见到张明秀,他立刻下车拉开车门,动作行云流水。
“张姐,欢迎您们来到京城。”阿荣的声音低沉悦耳,带着恰到好处的疏离感。
他接过母女三人的行李,指尖不经意间触到淑惠颤抖的手,“两位小姐辛苦了。”
轿车驶入京城老城区时,雨渐渐停了。透过车窗,淑惠看见青瓦白墙的古宅在暮色中若隐若现,石板路上的积水倒映着灯笼的光晕。
四合院的门轴发出吱呀声响,阿荣推开朱漆大门。
张明秀望着雕花木窗上斑驳的光影,突然想起几年前初到京城的自己。
那时她与黄明轩来四合院与邵忠诚谈古董与四合院的买卖,最后花了二十公斤黄金买下了全部古董字画与宅子。
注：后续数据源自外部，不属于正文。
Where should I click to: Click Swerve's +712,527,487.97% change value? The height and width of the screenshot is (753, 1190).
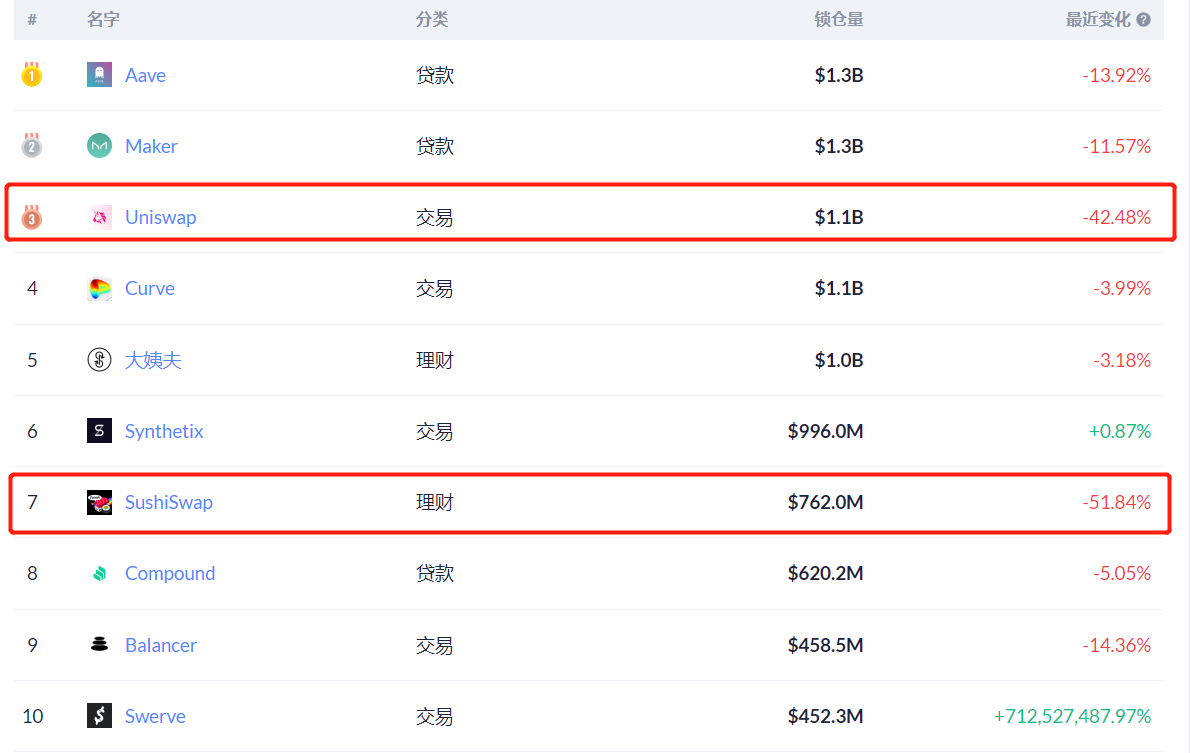[1072, 716]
“这是给你们准备的房间。“张明秀推开东厢房的门,檀木家具泛着温润的光泽。
成香扑到雕花大床上床垫发出轻微的弹簧声。淑惠则站在窗前,手指摩着窗棂上的缠枝莲。
深夜,淑惠被咳嗽声惊醒。她披上外套走到院子里,看见母亲坐在廊下的藤椅上,指间夹着支细长的香烟。
月光为张明秀的侧脸镀上银边,她望着天上的弦月,烟灰落在旗袍裙摆上也浑然不觉。
“妈?“淑惠轻声唤道。
张明秀慌忙掐灭香烟,烟灰簌簌落在青砖缝里:“怎么还不睡?明天要去学校报到。”
开学那日,阿荣特意换上崭新的深灰色西装。
轿车停在京都大学正门时,成香几乎是跳下车的。
她仰头望着古朴的校门,阳光穿过樱花树的枝桠,在她脸上投下细碎的光斑。
淑惠却攥着母亲的衣角,看着来往的学生,掌心又沁出汗来。
“别怕。”张明秀轻轻捏了捏女儿的手,“你比想象中更勇敢。”
办理入学手续时,成香主动与学长学姐攀谈,询问社团活动。淑惠则安静地跟在母亲身后,看着张明秀与教务处老师交谈。
阳光透过玻璃穹顶洒在三人身上,在地面投下交叠的影子。
办好入学手续,交待了姐妹俩几句话后。张明秀便上车,阿荣载着她去了四合院。